Scientists studying new ways to operate handheld gadgets believe they can completely eliminate not just keyboards, but ultra-cool touchscreens on phones and cameras as well.
Patrick Baudisch, a professor in Germany, has been working with students and assistants for a decade on ways to either improve the touchscreen or invent something better.
Baudisch, an expert in human-computer interaction, works at the Hasso Plattner Institute in Potsdam.
He believes handheld mobile devices have limitless potential. The way forward, he says, is to enable the phones to carry out the essential functions of a computer.
“We’ve got nearly one billion personal computers in the world and we’ve got 4.5 billion mobile phones,” Baudisch said at the IFA, a consumer electronics trade show held in Berlin last week.
“Combining the keyboard and screen into a single thing has not made mobile devices smaller. It’s made them bigger,” he said, citing the Apple iPad.
Some critics have scoffed at the iPad, saying it is just a phone blown up to the size of a tablet computer.

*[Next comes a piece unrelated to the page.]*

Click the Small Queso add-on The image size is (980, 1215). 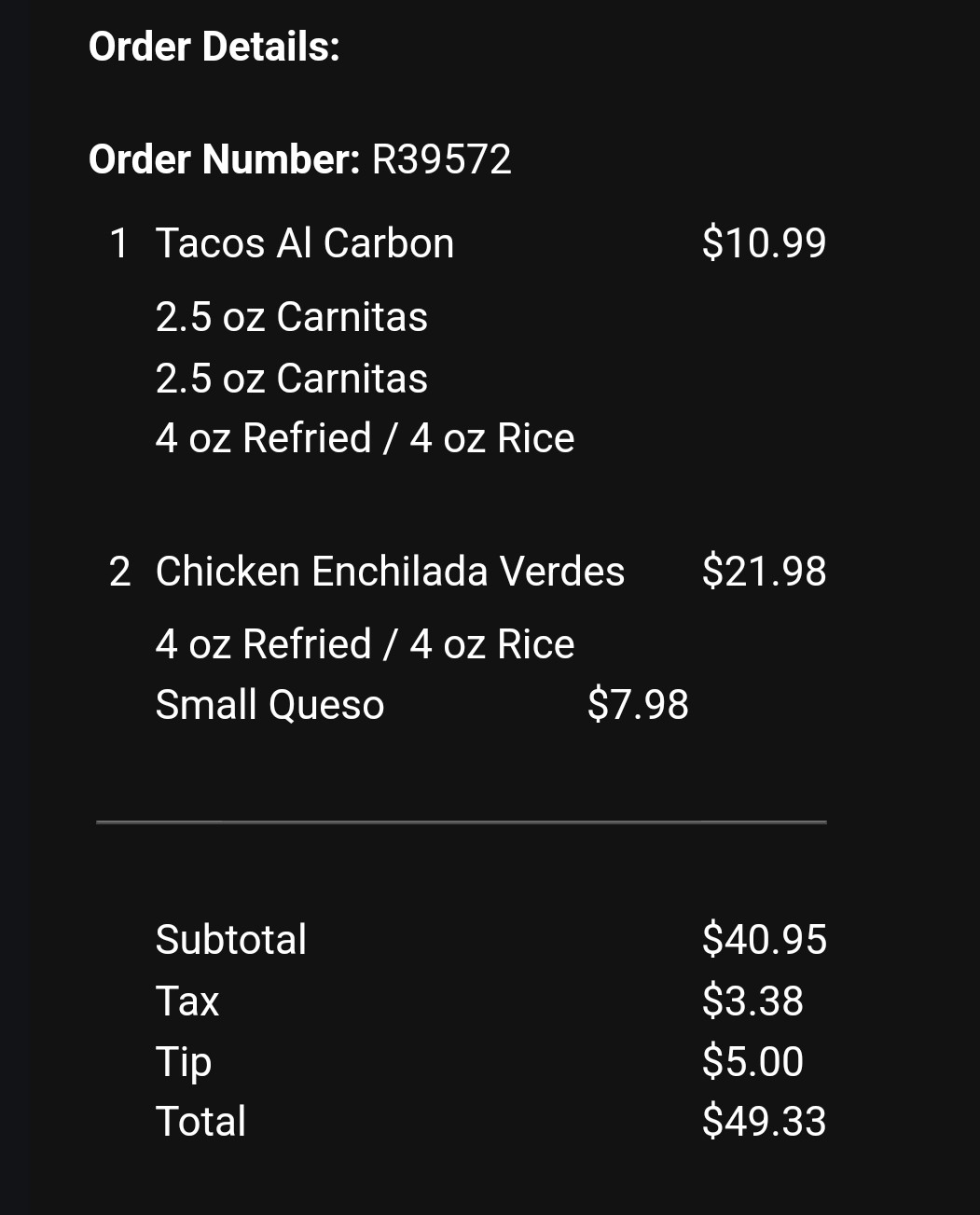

But Baudisch says big gadgets like the iPad have an advantage: users don’t have to deal with small screens.
“Small devices have one major inadequacy: the minuteness of the display,” he said. “Our research agenda is to use technology to get around this inherent minuteness.”
Users cannot see what they are working on while they are touching a screen with their fingers. This leads to errors. Scientists call this the “fat finger problem.”
To overcome this, HPI’s Nanotouch project aims to make users touch the far side of a semitransparent screen.
“We’re using the one surface of the device that has gone completely unused in the past,” Baudisch said. “Our studies show test users can put a finger on a feature just 2.8 millimeters wide with 98 percent accuracy.”
His newest project, Imaginary Interfaces, eliminates the need for a touchscreen altogether. Users wear a kind of brooch with a camera inside it and use their hands to operate the device.
The camera monitors the user’s hands, which are bathed in infrared light, which takes the background out of the picture.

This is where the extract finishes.